Idades da Vida

Maratona de debates e MP aceleram reforma universitária

02/03/2004 00:00

Brasília - Tarso Genro deu início a mais uma das iniciativas voltadas para o seu principal objetivo como timoneiro do Ministério da Educação (MEC): a reforma do sistema de ensino superior brasileiro.

O ministro participou, nesta terça-feira (2), da primeira audiência pública aberta realizada no próprio MEC sobre a "reforma da Universidade". Segundo Tarso, o tema estará sendo conduzido por meio de várias frentes. Além das próprias audiências com especialistas inauguradas com a reunião desta terça-feira, serão realizadas consultas populares regionais sobre a reforma. A terceira e principal frente é o grupo executivo especial criado pelo Ministério, que deve receber e analisar as propostas apresentadas ao longo dos debates e é chefiado pelo próprio ministro.

Já foram marcadas sete reuniões internas desse grupo executivo do MEC nos dias 16 de março, 13 de abril, 4 e 25 de maio, 15 de junho, 6 e 27 de julho. Os representantes do grupo estão participando, ainda, de diálogos promovidos por entidades como a Federação dos Sindicatos dos Trabalhadores em Educação das Universidades Brasileiras (Fasubra), União Nacional dos Estudantes (UNE), Associação Nacional dos Docentes das Instituições de Ensino Superior (Andes) e Associação Nacional dos Dirigentes de Instituições Federais de ensino Superior (Andifes).

Encontros regionais sobre o tema, abertos para a participação da sociedade civil, também já foram definidos nas regiões Sudeste (21 de maio – Belo Horizonte), Nordeste (25 de junho – Recife), Sul (30 de julho – Porto Alegre), Norte (20 de agosto – Belém) e Centro-Oeste (17 de setembro – Goiânia).

A próxima audiência pública será realizada em 5 de abril e contará com a presença do sociólogo português Boaventura de Souza Santos, que faz parte do Conselho Internacional do Fórum Social Mundial e foi convidado pela sua experiência nas reestruturações do sistema de ensino superior em Portugal e na Espanha.

Todos os esforços estão voltados para que, em novembro, o ministério tenha um projeto de Lei Orgânica do Ensino Superior pronto para ser encaminhado pelo Poder Executivo ao Congresso Nacional. "É uma compreensão equivocada achar que a reforma termina com a aprovação da Lei Orgânica.
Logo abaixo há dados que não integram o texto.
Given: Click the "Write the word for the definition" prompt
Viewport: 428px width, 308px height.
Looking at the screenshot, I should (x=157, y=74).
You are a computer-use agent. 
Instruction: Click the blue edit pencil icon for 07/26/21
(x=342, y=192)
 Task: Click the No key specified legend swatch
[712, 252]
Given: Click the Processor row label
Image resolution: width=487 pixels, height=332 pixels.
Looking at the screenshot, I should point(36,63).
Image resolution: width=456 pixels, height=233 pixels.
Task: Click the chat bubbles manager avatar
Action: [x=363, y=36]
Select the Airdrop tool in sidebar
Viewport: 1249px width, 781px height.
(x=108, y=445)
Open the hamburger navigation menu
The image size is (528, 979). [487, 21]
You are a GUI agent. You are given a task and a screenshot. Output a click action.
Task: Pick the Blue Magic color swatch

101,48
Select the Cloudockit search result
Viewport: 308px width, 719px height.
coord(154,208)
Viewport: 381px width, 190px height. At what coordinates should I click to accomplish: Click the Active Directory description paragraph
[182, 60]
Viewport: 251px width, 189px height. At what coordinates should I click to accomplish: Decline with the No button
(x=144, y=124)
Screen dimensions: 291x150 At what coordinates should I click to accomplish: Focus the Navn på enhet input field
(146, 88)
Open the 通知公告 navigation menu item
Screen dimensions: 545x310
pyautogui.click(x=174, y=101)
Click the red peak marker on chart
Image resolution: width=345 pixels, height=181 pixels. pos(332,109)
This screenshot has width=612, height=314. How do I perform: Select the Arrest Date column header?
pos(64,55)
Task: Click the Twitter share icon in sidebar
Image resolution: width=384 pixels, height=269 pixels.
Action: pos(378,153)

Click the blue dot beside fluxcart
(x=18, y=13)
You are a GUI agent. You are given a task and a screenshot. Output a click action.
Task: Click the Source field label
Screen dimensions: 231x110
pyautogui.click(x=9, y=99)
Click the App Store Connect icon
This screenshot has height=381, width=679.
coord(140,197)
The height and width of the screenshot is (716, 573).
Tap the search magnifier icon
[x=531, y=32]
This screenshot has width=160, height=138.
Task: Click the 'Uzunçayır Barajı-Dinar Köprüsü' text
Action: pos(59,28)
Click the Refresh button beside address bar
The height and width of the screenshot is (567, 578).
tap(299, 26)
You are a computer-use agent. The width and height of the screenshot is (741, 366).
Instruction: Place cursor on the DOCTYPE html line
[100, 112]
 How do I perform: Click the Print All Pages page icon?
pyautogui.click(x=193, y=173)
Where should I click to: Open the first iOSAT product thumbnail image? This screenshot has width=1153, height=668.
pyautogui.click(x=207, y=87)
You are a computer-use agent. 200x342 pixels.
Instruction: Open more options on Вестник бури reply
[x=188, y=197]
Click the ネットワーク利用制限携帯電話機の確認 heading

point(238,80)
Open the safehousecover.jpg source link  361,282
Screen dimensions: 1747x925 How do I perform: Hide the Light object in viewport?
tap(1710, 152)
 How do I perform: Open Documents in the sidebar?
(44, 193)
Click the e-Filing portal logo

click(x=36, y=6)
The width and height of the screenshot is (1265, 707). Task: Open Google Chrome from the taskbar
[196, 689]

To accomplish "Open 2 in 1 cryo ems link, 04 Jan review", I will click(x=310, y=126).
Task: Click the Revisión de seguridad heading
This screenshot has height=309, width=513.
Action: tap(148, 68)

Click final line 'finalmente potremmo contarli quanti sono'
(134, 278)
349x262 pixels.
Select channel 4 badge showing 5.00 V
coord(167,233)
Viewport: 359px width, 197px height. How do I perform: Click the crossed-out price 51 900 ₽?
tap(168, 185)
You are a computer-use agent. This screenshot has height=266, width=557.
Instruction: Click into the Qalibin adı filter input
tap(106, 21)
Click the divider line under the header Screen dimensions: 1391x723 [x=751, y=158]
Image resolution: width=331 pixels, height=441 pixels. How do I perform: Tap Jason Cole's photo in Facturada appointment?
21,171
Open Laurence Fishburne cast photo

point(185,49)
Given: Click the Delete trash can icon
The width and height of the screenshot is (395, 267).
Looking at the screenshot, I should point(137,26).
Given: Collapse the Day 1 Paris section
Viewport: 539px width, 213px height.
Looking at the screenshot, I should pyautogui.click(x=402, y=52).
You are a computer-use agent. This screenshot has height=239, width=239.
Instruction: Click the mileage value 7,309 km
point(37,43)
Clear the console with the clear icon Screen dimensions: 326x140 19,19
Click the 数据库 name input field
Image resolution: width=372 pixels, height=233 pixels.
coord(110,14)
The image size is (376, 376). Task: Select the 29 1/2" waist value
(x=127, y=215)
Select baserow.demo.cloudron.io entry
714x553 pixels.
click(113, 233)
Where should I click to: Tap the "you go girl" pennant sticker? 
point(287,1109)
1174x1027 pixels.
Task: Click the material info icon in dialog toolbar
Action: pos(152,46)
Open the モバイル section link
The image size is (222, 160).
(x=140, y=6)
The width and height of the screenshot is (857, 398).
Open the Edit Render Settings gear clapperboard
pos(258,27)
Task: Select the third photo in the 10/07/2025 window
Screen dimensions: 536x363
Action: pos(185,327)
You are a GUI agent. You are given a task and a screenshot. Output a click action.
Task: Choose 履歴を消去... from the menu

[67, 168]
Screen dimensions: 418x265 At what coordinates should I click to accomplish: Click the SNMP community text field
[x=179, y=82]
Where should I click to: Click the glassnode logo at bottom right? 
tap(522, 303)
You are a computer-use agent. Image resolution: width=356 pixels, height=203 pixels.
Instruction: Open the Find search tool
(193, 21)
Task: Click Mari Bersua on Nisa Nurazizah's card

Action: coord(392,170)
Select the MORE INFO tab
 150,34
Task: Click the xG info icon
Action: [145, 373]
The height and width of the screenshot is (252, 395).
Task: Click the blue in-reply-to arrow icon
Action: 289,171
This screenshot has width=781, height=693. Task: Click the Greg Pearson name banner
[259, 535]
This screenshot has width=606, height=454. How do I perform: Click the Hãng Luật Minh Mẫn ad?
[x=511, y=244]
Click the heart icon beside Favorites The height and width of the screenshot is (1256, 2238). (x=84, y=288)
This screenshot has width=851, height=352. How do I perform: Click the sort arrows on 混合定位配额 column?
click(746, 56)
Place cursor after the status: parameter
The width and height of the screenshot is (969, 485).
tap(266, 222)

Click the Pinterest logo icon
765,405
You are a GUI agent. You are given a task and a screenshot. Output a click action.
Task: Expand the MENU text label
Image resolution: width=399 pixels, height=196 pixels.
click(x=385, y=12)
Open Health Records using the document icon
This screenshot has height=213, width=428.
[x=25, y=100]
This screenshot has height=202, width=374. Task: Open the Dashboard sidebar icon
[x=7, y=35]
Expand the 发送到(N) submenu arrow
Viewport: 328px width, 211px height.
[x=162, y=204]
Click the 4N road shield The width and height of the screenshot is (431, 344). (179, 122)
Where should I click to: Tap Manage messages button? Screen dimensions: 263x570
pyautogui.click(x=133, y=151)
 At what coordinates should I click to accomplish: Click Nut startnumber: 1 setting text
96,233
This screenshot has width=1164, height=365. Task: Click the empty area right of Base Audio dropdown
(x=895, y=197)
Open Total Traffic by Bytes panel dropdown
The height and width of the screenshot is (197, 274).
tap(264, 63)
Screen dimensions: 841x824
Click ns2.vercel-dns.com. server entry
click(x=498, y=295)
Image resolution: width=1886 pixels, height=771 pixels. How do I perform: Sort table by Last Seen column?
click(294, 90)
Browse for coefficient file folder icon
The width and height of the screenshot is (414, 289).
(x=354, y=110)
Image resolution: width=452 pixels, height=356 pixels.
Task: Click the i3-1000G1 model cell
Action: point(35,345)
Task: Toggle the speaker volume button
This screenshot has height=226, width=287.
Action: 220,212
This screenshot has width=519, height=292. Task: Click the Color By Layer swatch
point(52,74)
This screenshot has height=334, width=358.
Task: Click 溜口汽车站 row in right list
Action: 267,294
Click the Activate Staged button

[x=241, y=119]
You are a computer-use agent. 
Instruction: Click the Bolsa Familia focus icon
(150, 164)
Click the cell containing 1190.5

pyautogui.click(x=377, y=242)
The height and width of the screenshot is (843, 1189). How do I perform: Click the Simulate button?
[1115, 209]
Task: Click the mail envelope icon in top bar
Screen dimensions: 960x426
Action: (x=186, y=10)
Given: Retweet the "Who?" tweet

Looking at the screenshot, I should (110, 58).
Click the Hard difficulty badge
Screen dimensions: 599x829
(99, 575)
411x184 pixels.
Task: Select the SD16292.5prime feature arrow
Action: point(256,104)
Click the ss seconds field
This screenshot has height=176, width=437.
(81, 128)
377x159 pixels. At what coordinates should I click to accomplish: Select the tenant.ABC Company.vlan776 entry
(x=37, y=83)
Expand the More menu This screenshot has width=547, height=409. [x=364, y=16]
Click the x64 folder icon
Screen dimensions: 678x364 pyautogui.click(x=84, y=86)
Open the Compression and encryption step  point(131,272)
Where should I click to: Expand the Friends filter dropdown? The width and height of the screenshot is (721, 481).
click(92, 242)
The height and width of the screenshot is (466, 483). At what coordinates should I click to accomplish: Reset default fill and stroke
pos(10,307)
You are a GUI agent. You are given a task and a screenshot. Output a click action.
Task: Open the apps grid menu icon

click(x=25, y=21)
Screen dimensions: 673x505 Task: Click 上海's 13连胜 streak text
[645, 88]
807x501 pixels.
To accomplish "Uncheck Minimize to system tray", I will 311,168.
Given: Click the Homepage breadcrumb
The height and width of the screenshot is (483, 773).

Esse passo é apenas o início de um conjunto de trabalhos. A  reforma da Universidade é um processo", afirmou Genro.

 

Polêmica do financiamento
O principal convidado da primeira audiência pública sobre reforma universitária foi o o professor Martin Carnoy, da Universidade de Stanford, que compareceu ao que o ministro chamou de "escuta" por intermédio da Organização das Nações Unidas para a Educação, Ciência e Cultura (Unesco).

 

Carnoy provocou polêmica ao ressaltar o caráter "cultural" brasileiro traduzido no sistema universitário nacional: "No Brasil, os pobres pagam e os ricos não pagam. Vocês inventaram esse sistema". Ele defendeu que os estudantes egressos de escolas particulares paguem matrículas e mensalidades de cursos em universidades públicas. "É curioso que a maioria que defende o ensino público e gratuito são os professores e funcionários das instituições públicas, que sempre reclamam da necessidade de mais recursos do poder público. Por acaso o dinheiro dos estudantes não é igual ao do governo?", indagou.

 

Em resposta à proposta do pagamento pelo ensino superior público, o secretário-executivo do MEC, Fernando Haddad, rebateu dizendo que, no caso brasileiro, mais importante do que encontrar fontes de recurso é alargar a base de acesso às vagas públicas, objetivo do recém-lançado programa Universidade para Todos (ver "MEC propõe "PPP" para criar vagas públicas em particulares"), que deve ser implementado, segundo declarações do ministro, por meio de medida provisória (MP) do presidente Luiz Inácio Lula da Silva.
 

Participaram da primeira audiência sobre a reforma universitária o reitor da Universidade Federal de Sergipe, José Fernandes de Lima, o secretário de Educação Superior do MEC, Nélson Maculan Filho, e os professores Hélgio Trindade e Gilberto Dupas, respectivamente presidente e membro da Comissão Nacional de Orientação da Avaliação (Conav) do MEC.